## Raw data

§

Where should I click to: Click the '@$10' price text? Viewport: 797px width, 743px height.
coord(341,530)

§

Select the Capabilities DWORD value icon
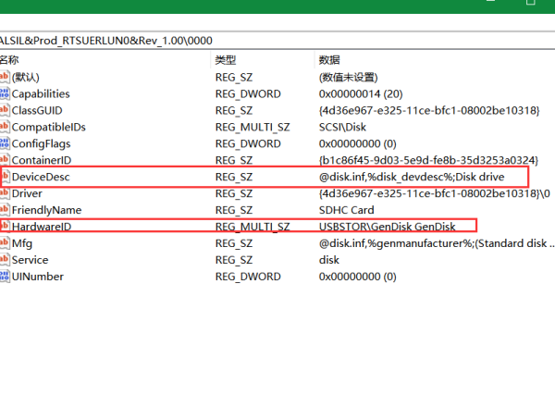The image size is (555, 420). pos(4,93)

§

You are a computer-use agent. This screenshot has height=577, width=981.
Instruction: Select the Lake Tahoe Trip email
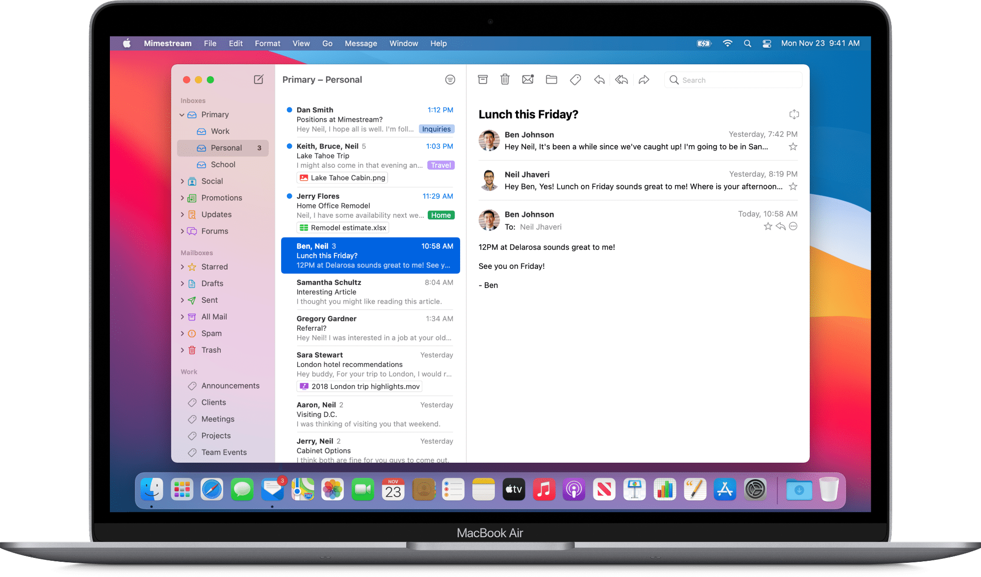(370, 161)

§

## Task prompt
Reproduce everything from the line containing "Where should I" down to the line containing "coord(341,530)", requests included, shifting each coordinate in the answers up by 16.

## Complete answer
Where should I click to: Click the '@$10' price text? Viewport: 797px width, 743px height.
coord(357,546)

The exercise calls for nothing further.